Dataset records:
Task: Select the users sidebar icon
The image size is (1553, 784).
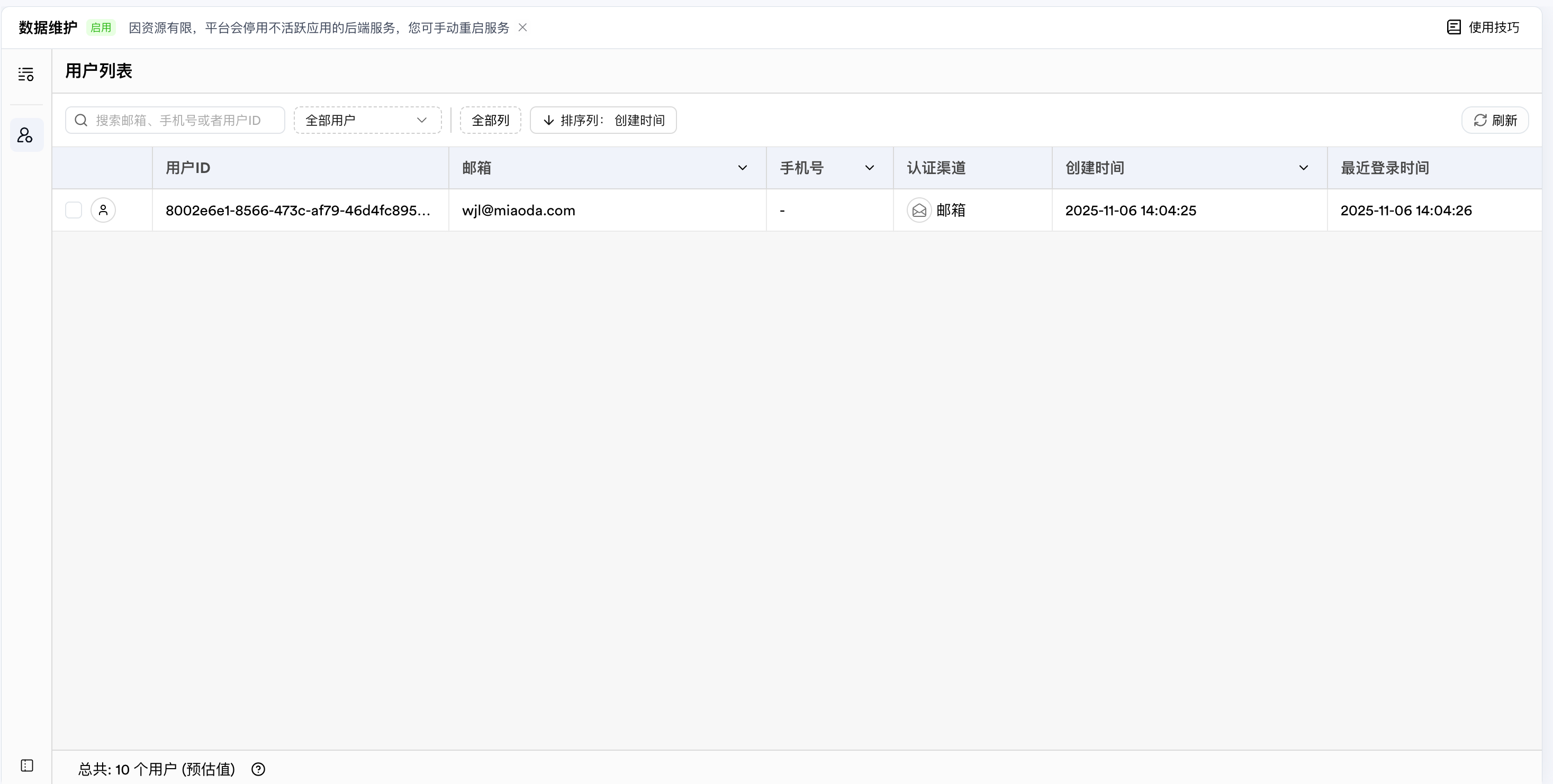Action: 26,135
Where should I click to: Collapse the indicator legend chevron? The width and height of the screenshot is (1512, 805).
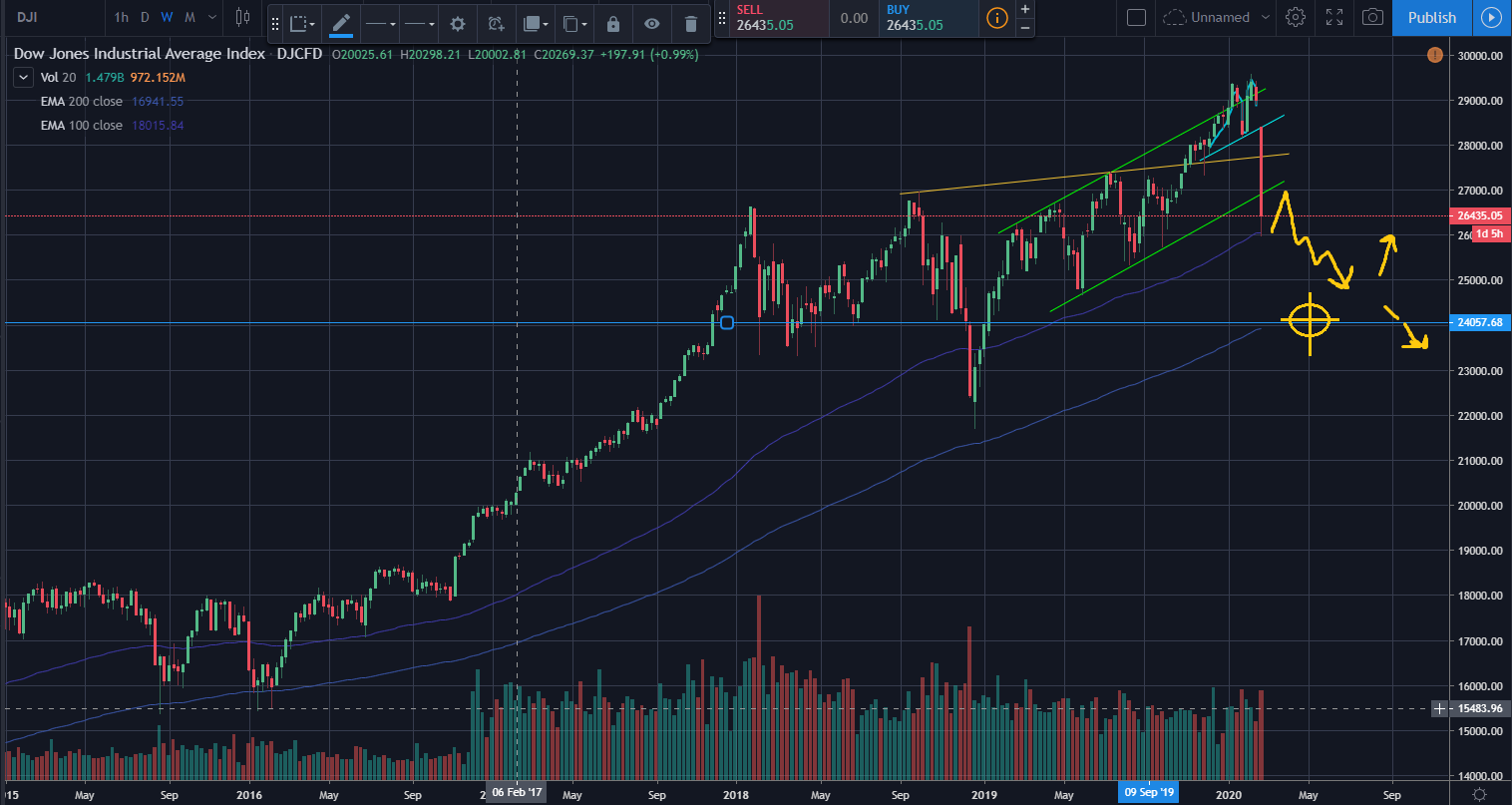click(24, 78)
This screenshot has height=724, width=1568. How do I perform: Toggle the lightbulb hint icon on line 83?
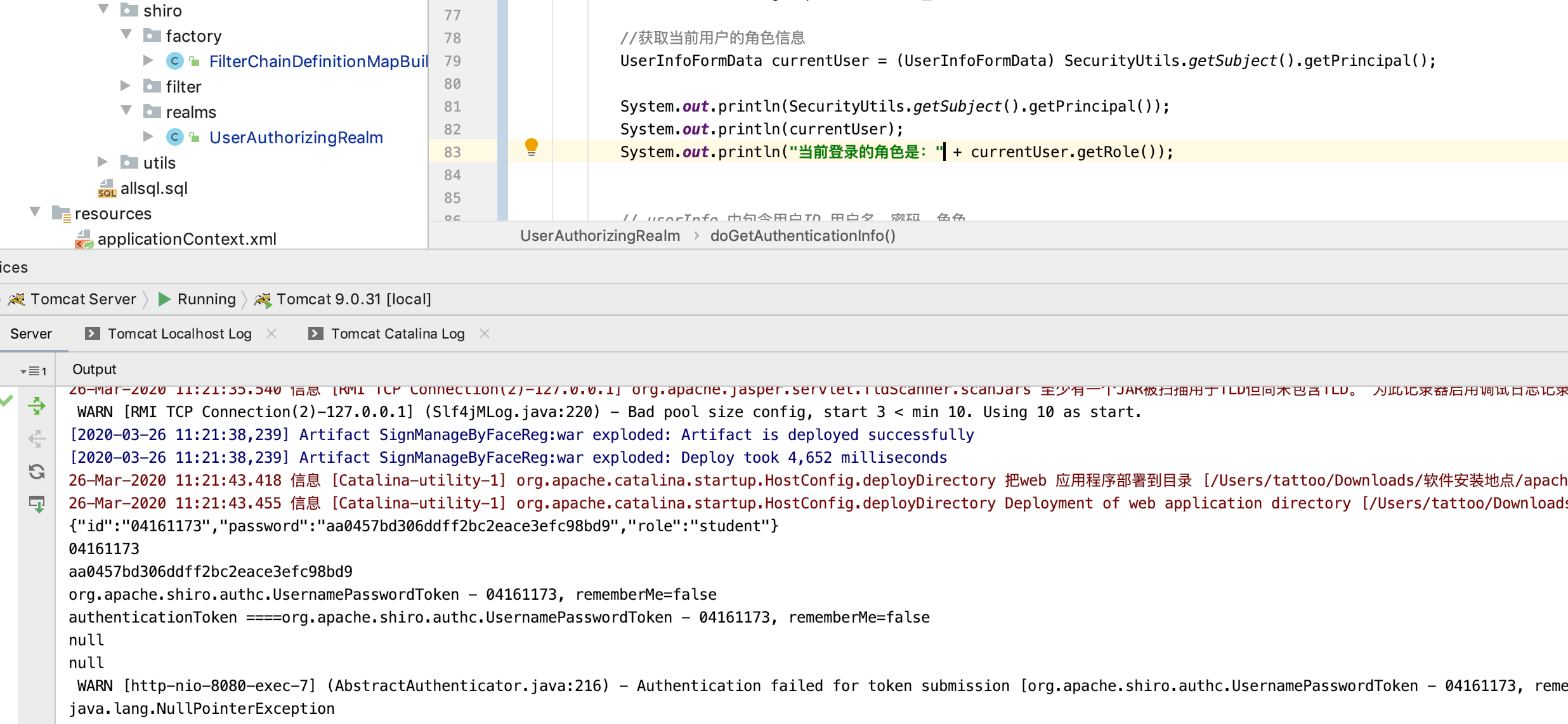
...
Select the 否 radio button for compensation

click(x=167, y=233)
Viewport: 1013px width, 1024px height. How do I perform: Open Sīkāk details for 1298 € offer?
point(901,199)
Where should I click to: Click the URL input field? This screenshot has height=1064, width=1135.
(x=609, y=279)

Given task:
Copy out word for word the lines of the records that begin with the line containing "Task: Select the users sidebar icon" and end with the line containing "click(24, 78)". Leave the pictures out.

Complete answer:
Task: Select the users sidebar icon
The image size is (1553, 784).
Action: 26,135
Where should I click to: Collapse the indicator legend chevron? The width and height of the screenshot is (1512, 805).
click(24, 78)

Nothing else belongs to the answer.